- Explore the material:
#1 Answer these questions using the excerpt:
(a) Which two non-semantic tasks supplied the scores used to test whether the SD-semantic FCs were specific to semantic processing?
(b) What angle threshold ended fiber tracking?
(c) How many seeds were randomly selected within each voxel?
#2 Transcribe the part of the excerpt starting at "Structural Basis of" and ending at "across SD patients.".

- Excerpt provided:
•••••

Testing the Functional Specificity of the SD-Semantic FCs

To investigate whether the observed SD-semantic FCs were specific to semantic processing or to general cognitive processing, we examined whether the intensity of each FC was correlated with the scores of two non-semantic tasks (corrected t-scores for number calculation and episodic memory tasks) and whether the effects of the FC-semantic correlations remained significant after covarying non-semantic task performances.

Structural Basis of SD-Semantic Functional Connections

To elucidate whether the observed SD-semantic FCs had white matter fiber bases, we first tracked fiber for each SD-semantic FC in healthy subjects. Then, the measures of integrity of the obtained tracts were correlated with semantic performance across SD patients.

Constructing White Matter Tracts for Each SD-Semantic FC in Healthy Subjects

To examine the structural foundation of the semantic correlated FCs between the SD-semantic core regions and the observed clusters, we constructed fibers of each subject in native space using PANDA software (Cui et al., 2013). Firstly, for each white matter voxel, we obtained two complementary indices, namely, the fractional anisotropy (FA) value and the local diffusion homogeneity (LDH) value, which reflected the degree of myelination and microstructural coherence of the white matter, respectively (Gong, 2013). They were later used in fiber tracking and correlation analysis. Then, for each healthy subject, deterministic fiber tracking was performed using the FACT tracking algorithm (Mori et al., 1999) between the SD-semantic-related region and the clusters. Specifically, fiber tracking was terminated when the angle between two consecutive orientations was greater than a given threshold (45°) or when the FA value was less than a given threshold (0.15). Given that the outcome of tractography is affected by the initial position of the seed points within the voxel (Cheng et al., 2012), 100 seeds were randomly selected within each voxel to avoid biases from initial seed positioning. If fiber seeding within a voxel in the SD-semantic-related region succeeded in fiber tracking to one cluster ROI, that is, terminating in any voxel in that region, the cluster was considered to be connected to the SD-semantic-related region by this tracking path and with the passing voxels identified. Therefore, for each node pair of each subject, we obtained a tract mask connecting the two nodes that contained all passing voxels on any of the tracking paths between these two nodes. This tract mask is referred to as the tract between the two nodes for this subject.

For each pair of node masks, every tract of each subject was projected to the voxels in the native diffusion space, resulting in a voxel-based binary map. The binary map was further transformed to the MNI space. The tract maps of all subjects for this node pair were overlaid to generate a count map in which the value of each voxel represented the number of subjects with fibers on them. The count map was thresholded with n >3 (more than 20% of subjects) to obtain the tract mask.

Investigating Characteristics of the Integrity of White Matter Tracts in SD Patients

We first extracted the white matter integrity values of the tract for each subject, that is, the mean FA value and mean LDH value of all voxels on the tract mask. The two values were then compared between the two subject groups and correlated with semantic composite scores across SD individuals.

•••••

- Dataset excerpt:
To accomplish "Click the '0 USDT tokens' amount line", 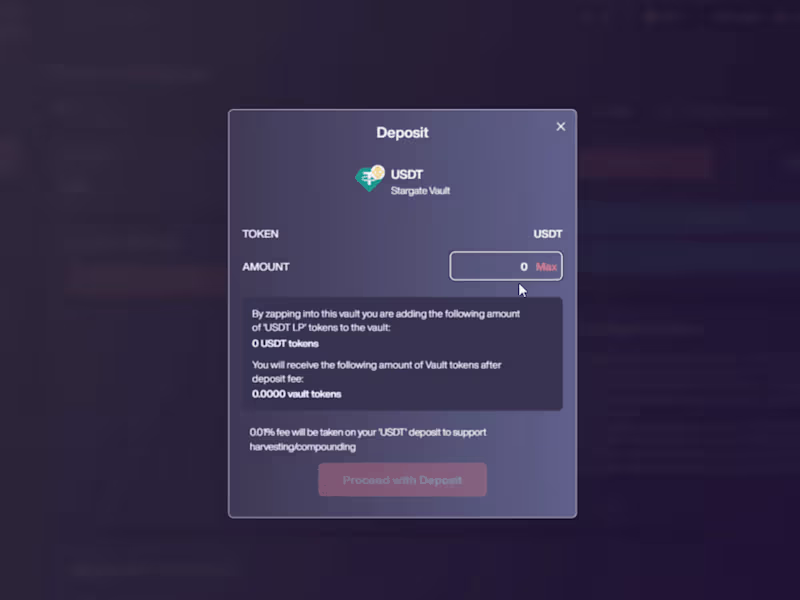I will (x=285, y=343).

•••••

- Responses:
#1
(a) Number calculation and episodic memory tasks
(b) 45°
(c) 100

#2
Structural Basis of SD-Semantic Functional Connections

To elucidate whether the observed SD-semantic FCs had white matter fiber bases, we first tracked fiber for each SD-semantic FC in healthy subjects. Then, the measures of integrity of the obtained tracts were correlated with semantic performance across SD patients.